Após o crime, câmeras do prédio registraram o menor e a vítima deixando o apartamento. No elevador, os suspeitos aparecem celebrando. 1 de 3 Imagens mostram os suspeitos celebrando no elevador. Imagens mostram os suspeitos celebrando no elevador.

Depois do estupro, o menor continuou frequentando a escola e, segundo a família, passou a rondar a irmã mais nova da vítima, de 12 anos.

Assim que o caso se tornou público, outras vítimas procuraram a polícia. Uma mãe relatou que a filha, então com 14 anos, foi violentada por parte do mesmo grupo.

“Ela falou que também foi vítima de dois deles, pelo menos dois deles e, tinha um terceiro, que era maior. Que não aparece nessas, na lista, né? De procurados desse caso.
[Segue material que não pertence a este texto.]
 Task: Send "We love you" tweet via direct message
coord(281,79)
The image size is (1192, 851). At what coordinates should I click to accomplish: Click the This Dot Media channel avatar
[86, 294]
Mas que estavam sempre juntos. Eu só ouvi isso. Eu só ouvi aconteceu, eles fizeram a mesma coisa comigo há três anos atrás. E eu não, eu não tive estômago. Eu não tive estômago….”
Outra jovem, hoje maior de idade, contou ter sido abusada em uma festa por um dos acusados presos:

“Aí ele teve uma hora que ele pediu pra eu praticar sexo oral nele, eu falei que eu não ia fazer aquilo, muito menos ali, aí ele falou, não, só um pouco, só um pouco, eu falando, não vou fazer isso, vamos voltar pra festa, e ele começou, enquanto a gente se beijava, ele começou a tentar empurrar a minha cabeça pra baixo, e eu falei, Vitor, eu não vou fazer isso aqui, e aí nisso ele continuou, só que eu já tava muito fraca, e aí eu acabei, assim, minhas pernas meio que cederam, eu caí, ele começou a forçar um sexo oral nele, entendeu?”
Ela afirmou que nunca contou por não ter assimilado o trauma — até que viu o caso da adolescente de 17 anos.

A mesma jovem acusa o colégio de ter ignorado sinais. O Colégio Pedro II afirmou, por nota, que todas as denúncias são acolhidas e que abriu processo disciplinar, que pode resultar no desligamento compulsório dos envolvidos.

Situação atual dos suspeitos
Quatro maiores de idade: entregaram-se e foram encaminhados ao sistema penitenciário.
O menor de 17 anos: foi apreendido e levado ao Degase. 3 de 3 Suspeitos de estupro coletivo em Copacabana. As defesas dos cinco negam as acusações e afirmam que irão provar inocência no decorrer do processo.